Tuesday, February 1, 2022

 Sovereign clouds continued… 

This is a continuation of a series of articles on operational engineering aspects of Azure public cloud computing that included the most recent discussion on sovereign clouds. This article talks about Azure AD authentication in National clouds.  

National clouds are physically isolated instances of Azure. The difference between Commercial, GCC and GCC High Microsoft 365 environments is important to correctly align the compliance needs of the businesses. Commercial Microsoft 365 is the standard Microsoft 365 cloud used by Enterprise, Academia and even home Office 365 tenants. It has the most features and tools, global availability, and lowest prices. Since it’s the default choice between the clouds, everyone qualifies and there are no validations. Some security and compliance requirements can be met here using tools like Enterprise Mobility and Security, Intune, Compliance Center, Cloud App Security, Azure Information Protection, and the Advanced Threat Protection tools. Some compliance frameworks can also reside in the commercial cloud, and these include HIPAA, NIST 800-53, PCI-CSS, GDPR, CCPA etc. but not government or defense compliance because the cloud shares a global infrastructure and workforce. Even some FedRAMP government compliance can be met in the commercial cloud, but it will be heavily augmented with existing tools and will require finding and patching gaps. 

Each cloud instance is separate from the others and has its own environment and endpoints. Cloud specific endpoints include OAuth 2.0 endpoints, OpenID Connect token request endpoints and URLs for app management and deployment which means an entire identity framework is local to the cloud instance. There’s even a separate Azure portal for each national cloud instance.

Applications can continue to use modern authentication in Azure Government cloud but not GCC High. The identity authority can be Azure AD Public and Azure AD Government.  

Applications can integrate with the Microsoft identity platform in a national cloud but they are required to register their application separately in each Azure portal that’s specific to the environment.

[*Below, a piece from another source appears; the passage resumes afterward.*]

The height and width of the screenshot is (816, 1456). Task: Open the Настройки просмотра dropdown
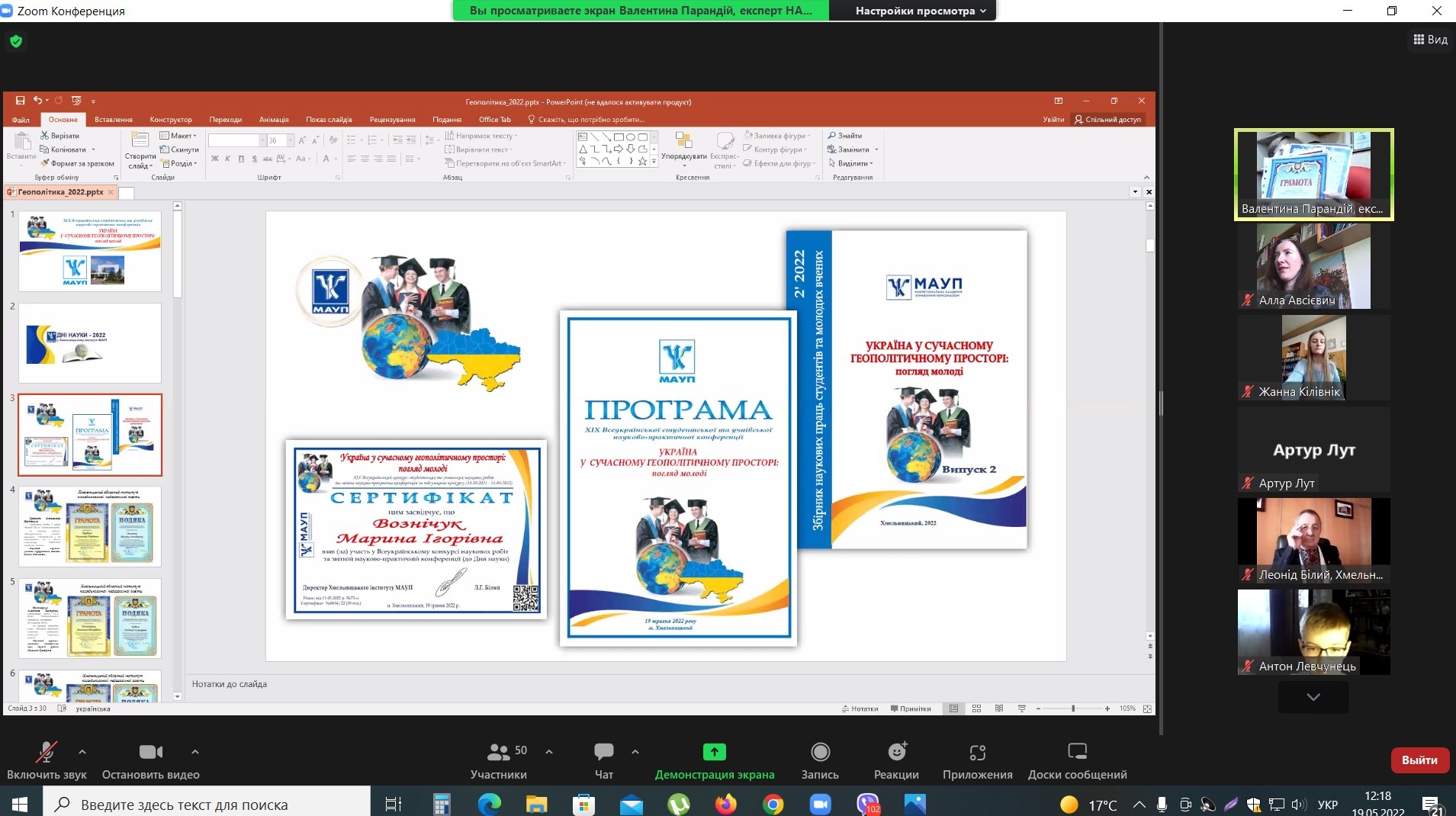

The workflow for authentication is claims based. A claims challenge is the response sent from an API indicating that an access token sent by a client application has insufficient claims. It could be due to one of many reasons such as conditional access policies not met for the API or the access token has been revoked. A claims request is made by the client application to request the user back to the identity provider to retrieve a new token with claims that will satisfy the additional requirements that were not met. Applications must declare the client capabilities in their calls to the service. Then they can use enhanced security features and must be able to handle claim challenges. This is usually presented via a www-authenticate header returned by the service API.

The MSAL library provides the following sample to communicate the client capabilities:

_clientApp = PublicClientApplicationBuilder.Create(App.ClientId)

 .WithDefaultRedirectUri()

 .WithAuthority(authority)

 .WithClientCapabilities(new [] {"cp1"})

 .Build();

 An API implementer can receive information about whether client applications can handle claim challenges using the xms_cc optional claim in the application manifest.